And then I come to step 4 and lo and behold it is on forgiveness. God seems to put that theme in front of my face often.
I remember the first time about a year and a half ago when I was confronted so deeply by God during a concert where Chris August performed his song 7x70....I had never heard that song before that moment and it came during a time in the show where I decided to reload my camera because photography is such a passion and I didn't want to miss the next big act to come on stage...Little did I know that Chris' song would become for me, one of the most important parts of that night. As I heard him begin the song, I was stopped in my tracks and began to listen. He was singing of my life and when he hit the chorus, WoW is all I can say.
I had gone to that show with a heavy heart but ready to try and forget my troubles and worship the Lord. But Chris' song was like God reaching down and whispering right to my soul, telling me exactly what He wanted me to do. I will never forget that moment and it inspired me to write a letter of forgiveness to my husband. It brought me back to the Lord so closely and I was eager to share that with Bill and my family.
Then, life got twisted again. Man, in our home it just never seems to slow down. And joy and peace soon was eroded and unforgiveness over new hurts started to creep back in...it is surely poison to the soul!

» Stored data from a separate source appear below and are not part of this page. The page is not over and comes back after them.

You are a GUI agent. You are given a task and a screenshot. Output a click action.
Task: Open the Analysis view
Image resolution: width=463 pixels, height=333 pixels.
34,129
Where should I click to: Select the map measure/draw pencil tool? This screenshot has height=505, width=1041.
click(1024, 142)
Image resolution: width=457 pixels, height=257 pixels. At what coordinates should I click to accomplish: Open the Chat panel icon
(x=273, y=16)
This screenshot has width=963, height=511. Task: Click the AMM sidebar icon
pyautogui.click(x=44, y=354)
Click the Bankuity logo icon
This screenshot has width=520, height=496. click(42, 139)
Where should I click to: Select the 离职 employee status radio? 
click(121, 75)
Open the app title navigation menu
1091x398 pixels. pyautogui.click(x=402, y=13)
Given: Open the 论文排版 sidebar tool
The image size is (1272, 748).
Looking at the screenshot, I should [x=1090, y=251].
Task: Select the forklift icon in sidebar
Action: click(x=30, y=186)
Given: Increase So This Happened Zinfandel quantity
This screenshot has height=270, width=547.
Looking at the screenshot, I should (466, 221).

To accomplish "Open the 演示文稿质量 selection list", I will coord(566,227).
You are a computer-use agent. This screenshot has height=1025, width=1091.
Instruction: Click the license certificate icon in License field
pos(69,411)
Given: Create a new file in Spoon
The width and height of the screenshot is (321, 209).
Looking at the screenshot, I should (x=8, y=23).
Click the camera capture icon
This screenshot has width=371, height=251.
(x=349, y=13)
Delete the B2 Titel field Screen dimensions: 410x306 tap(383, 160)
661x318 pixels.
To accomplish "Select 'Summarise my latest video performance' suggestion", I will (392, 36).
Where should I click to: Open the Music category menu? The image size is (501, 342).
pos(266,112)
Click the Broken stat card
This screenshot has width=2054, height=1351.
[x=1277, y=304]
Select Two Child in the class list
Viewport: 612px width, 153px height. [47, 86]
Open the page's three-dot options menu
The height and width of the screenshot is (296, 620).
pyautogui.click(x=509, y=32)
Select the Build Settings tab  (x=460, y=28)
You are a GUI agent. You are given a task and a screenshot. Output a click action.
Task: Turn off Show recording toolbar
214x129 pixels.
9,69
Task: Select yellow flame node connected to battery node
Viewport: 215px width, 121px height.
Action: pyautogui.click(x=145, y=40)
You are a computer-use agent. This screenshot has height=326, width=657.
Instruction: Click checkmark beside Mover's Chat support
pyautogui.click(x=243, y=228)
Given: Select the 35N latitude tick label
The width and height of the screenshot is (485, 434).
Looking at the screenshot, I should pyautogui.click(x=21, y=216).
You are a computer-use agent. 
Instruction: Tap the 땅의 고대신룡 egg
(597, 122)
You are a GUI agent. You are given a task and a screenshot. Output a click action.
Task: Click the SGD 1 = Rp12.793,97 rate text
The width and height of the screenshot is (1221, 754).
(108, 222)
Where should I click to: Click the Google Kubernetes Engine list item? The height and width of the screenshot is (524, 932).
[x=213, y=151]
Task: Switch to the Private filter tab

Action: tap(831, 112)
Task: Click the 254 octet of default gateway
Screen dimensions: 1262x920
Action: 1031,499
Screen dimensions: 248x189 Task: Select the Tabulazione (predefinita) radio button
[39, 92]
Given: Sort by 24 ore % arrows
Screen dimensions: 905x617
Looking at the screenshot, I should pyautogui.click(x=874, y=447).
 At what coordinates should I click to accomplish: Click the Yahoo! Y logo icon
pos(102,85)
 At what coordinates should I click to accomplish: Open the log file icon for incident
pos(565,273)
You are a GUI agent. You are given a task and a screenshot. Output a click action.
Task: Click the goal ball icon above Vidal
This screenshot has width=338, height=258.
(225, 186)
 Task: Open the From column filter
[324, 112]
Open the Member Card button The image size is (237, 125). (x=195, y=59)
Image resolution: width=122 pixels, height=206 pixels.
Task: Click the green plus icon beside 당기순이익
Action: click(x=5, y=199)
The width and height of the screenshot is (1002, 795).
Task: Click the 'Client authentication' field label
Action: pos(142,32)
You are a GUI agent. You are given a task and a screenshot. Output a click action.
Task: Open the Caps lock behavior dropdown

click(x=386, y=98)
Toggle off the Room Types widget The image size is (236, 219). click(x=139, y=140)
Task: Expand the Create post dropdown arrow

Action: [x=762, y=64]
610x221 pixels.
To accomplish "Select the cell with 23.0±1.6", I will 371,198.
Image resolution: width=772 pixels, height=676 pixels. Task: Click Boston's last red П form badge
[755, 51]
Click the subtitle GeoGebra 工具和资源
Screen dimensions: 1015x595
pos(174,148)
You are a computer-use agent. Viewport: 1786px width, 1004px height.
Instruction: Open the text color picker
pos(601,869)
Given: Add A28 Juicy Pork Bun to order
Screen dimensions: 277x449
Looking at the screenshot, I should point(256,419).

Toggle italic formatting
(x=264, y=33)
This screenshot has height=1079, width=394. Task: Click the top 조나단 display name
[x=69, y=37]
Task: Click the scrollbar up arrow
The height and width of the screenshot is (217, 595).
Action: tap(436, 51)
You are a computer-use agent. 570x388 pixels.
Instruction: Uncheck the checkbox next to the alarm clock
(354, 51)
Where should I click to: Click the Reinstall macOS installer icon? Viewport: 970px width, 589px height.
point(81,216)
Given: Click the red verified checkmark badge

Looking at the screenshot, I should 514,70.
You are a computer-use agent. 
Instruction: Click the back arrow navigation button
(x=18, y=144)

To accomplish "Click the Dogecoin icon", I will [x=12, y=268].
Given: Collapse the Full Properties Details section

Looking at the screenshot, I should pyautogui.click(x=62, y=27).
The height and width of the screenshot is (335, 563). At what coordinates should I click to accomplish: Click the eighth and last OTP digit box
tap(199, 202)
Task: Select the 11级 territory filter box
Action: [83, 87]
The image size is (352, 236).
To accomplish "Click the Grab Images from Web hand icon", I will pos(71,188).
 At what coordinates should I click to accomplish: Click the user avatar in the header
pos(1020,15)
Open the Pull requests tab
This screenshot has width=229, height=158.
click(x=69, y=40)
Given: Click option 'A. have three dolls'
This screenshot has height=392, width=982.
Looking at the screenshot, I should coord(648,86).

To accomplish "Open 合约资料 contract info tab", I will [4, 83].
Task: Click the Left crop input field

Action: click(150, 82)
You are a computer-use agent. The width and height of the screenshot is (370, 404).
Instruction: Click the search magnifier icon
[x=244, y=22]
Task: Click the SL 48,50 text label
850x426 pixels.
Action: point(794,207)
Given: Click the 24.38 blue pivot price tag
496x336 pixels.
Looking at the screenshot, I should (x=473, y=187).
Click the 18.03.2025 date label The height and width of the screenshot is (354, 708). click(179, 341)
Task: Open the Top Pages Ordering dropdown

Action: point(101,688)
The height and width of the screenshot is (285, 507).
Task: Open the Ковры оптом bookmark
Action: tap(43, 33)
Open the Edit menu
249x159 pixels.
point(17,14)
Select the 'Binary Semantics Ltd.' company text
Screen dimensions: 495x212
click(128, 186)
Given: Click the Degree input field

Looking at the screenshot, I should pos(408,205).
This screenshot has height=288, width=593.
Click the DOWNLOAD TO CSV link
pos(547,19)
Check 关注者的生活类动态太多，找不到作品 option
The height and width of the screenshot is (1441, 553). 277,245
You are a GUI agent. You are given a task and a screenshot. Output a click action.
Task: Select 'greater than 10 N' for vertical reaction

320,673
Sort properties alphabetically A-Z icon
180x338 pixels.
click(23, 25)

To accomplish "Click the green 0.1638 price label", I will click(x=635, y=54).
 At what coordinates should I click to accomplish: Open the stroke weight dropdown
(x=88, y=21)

Before I actually delved into the class tonight, I had actually re-read most of the old mail that I have emailed my husband for the last several years. And when I came to that letter of forgiveness, I was reminded of the peace I had when I wrote it. It said in part then that:
I am praying for you Bill. Praying that you will feel God's love for you through me. He hasn't abandoned you. He is just waiting on you to ask Him to help, to make you feel again, to breathe life into your empty soul. He is waiting and wants you to have joy and purpose and peace. How can you have peace apart from Him? It is not possible. I am praying that you see Him in me, I am praying that you know and believe and feel that I forgive you completely for all of the years of pain between us. I forgive you for the present pain and the future pain to come as well. I love you Bill. I didn't realize that I really, literally LOVED you until my Heavenly Father showed me His love for you. He really has filled me with such a love for you. I have never know this before. I just weep at the loss of time and distance between us. I weep over your hurt and broken heart. I weep over the resignation that you feel when you said that you just feel nothing, you are dead inside. Oh, how painful my actions have been. I so badly want you to see that Jesus can touch you and with that one touch, bring healing and life back into your soul.
And it inspired me tonight to re-email a prayer that I had prayed for him and sent him shortly after that letter of forgiveness I had sent him.
God keeps bringing me to this subject of forgiveness in my life and I will do my best to be obedient to Him and forgive, no matter how hard it may be. '
I said earlier in a post I made today that I was pledging to pray for my husband because I had prayed for him in the past but had taken away the blessing of praying for him for a long while now. And I know that you cannot remain in unforgiveness for someone when you are actively and regularly praying for them. So through that, I will seek to forgive my husband.
And I ask Father, that you forgive me for my unforgiveness of not only my husband but others in my life that I have held things against.
There are many people who have hurt me or my family or literally sinned against us that I need to learn how to forgive. And the biggest thing that comes to mind is my brother, who molested one of my children. I do not even begin to know how to forgive that so I will seek the Lord on this all. There is my mom and my deceased step father who abused me regularly when I was growing up, and I am sure others I can't think of off hand right now. But when the Lord brings them to mind, I will pray that He show me how to forgive any and all. And this I will do ONLY because He, my God has forgiven me of all of my ugly sins and He commands that I do the same for others.
The most pressing thing for me in this matter is my husband though....He is the one that is an every day stumbling block to me and I suppose in that vain the one I need to forgive the most. He along with myself. (I will worry about my brother as God leads me to). So I begin by praying for him. Right now Father, I ask that you help me to pray for and forgive Bill for all of the hurt and pain between us. Shower him with your mercy and grace Father and minister to him for I know he must be hurting like I am. Forgive us both for our hard hearts Lord and soften both our hearts to hear Your calling on our lives that we may repent and follow You once again. Keep him safe and heal him Lord from his afflictions as you are healing me in mine. Lord, help me to be ever mindful of how I speak to him and of him so that I may not become a stumbling block to him or to myself. Grant me the grace to be merciful in thought and deed to him and my whole family and to show them that I forgive them Lord. Thank you Jesus for Your precious life and sacrifice of it for the sake of our salvation. I praise You Lord and give You and You alone all the glory for You and You alone are my King and all I seek is Your will be done in my life forever. In Jesus name I pray. Amen.